◆ Problem to solve
One number is the whole answer: how many lines of the material hold "Given".

◆ Dataset excerpts
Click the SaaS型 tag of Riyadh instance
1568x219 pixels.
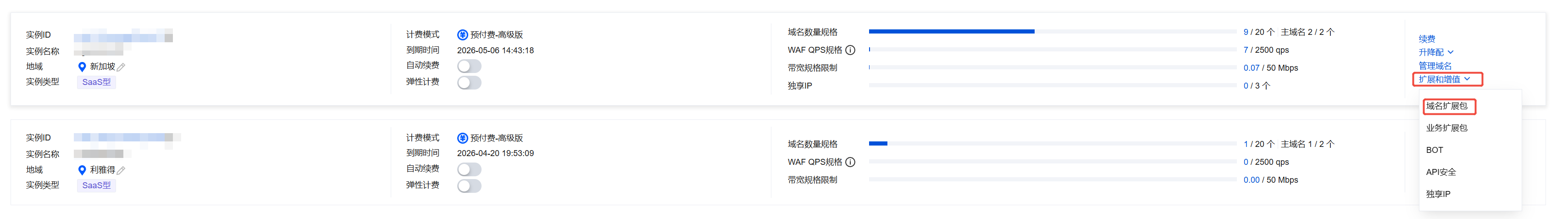96,185
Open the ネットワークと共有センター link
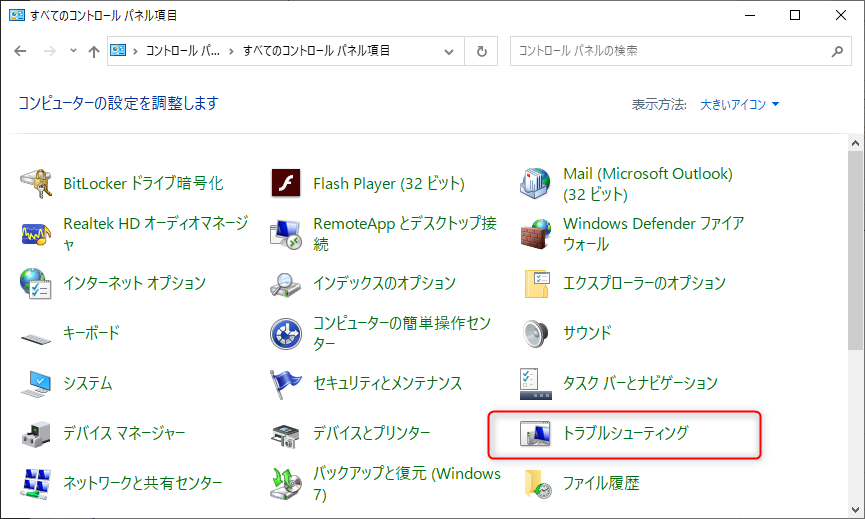 tap(142, 484)
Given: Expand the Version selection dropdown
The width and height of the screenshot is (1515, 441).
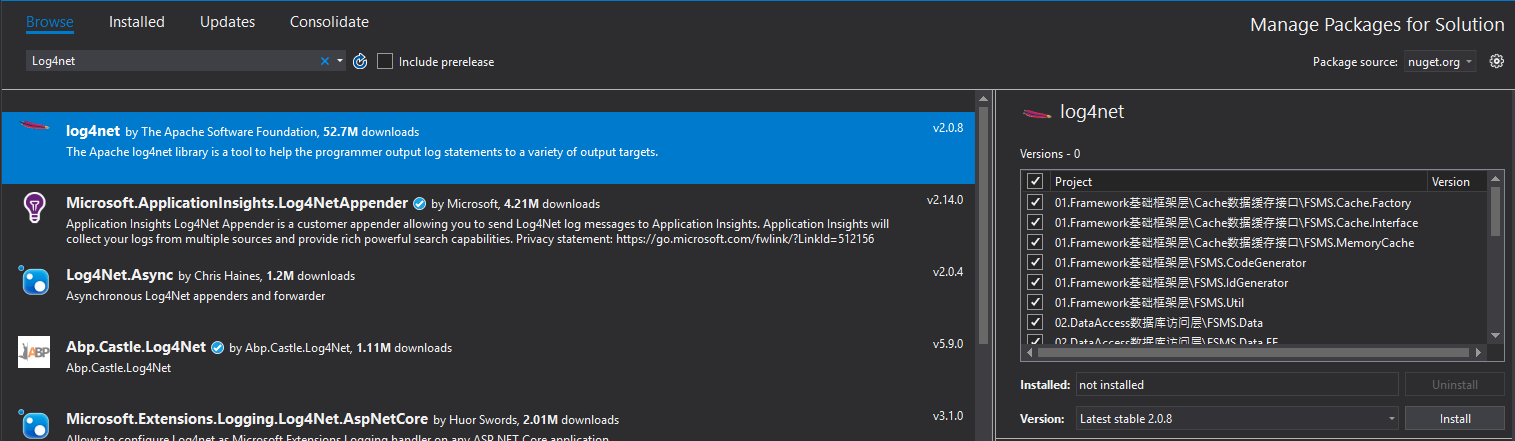Looking at the screenshot, I should pos(1237,418).
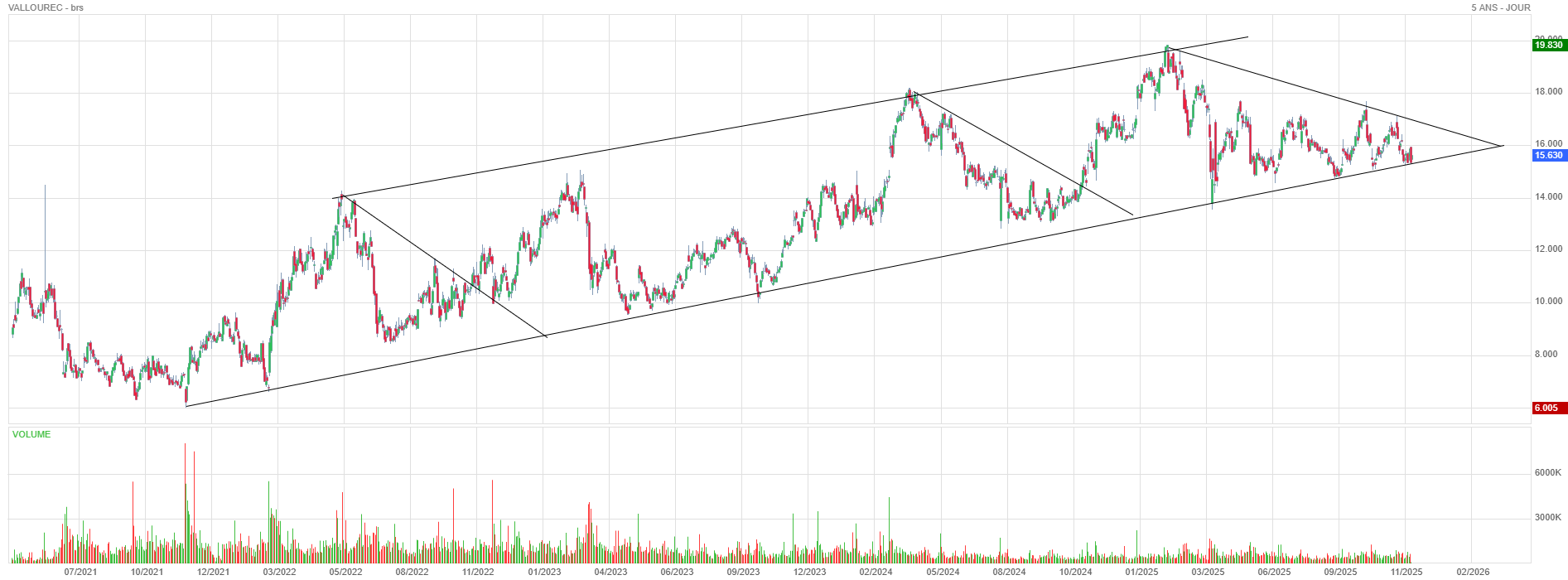Select the 12.000 price axis label
The width and height of the screenshot is (1568, 580).
click(x=1548, y=249)
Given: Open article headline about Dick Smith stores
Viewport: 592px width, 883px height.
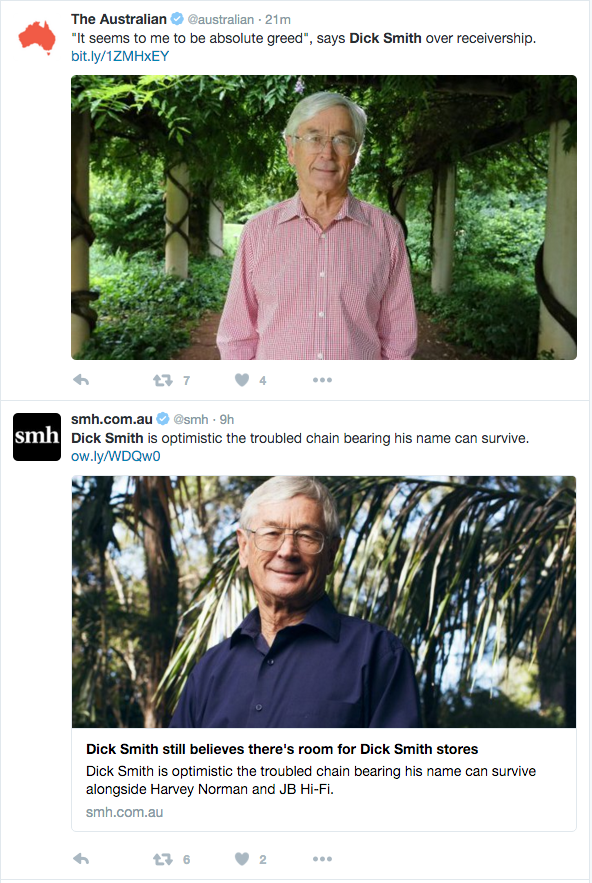Looking at the screenshot, I should point(282,749).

◆ Written reply
2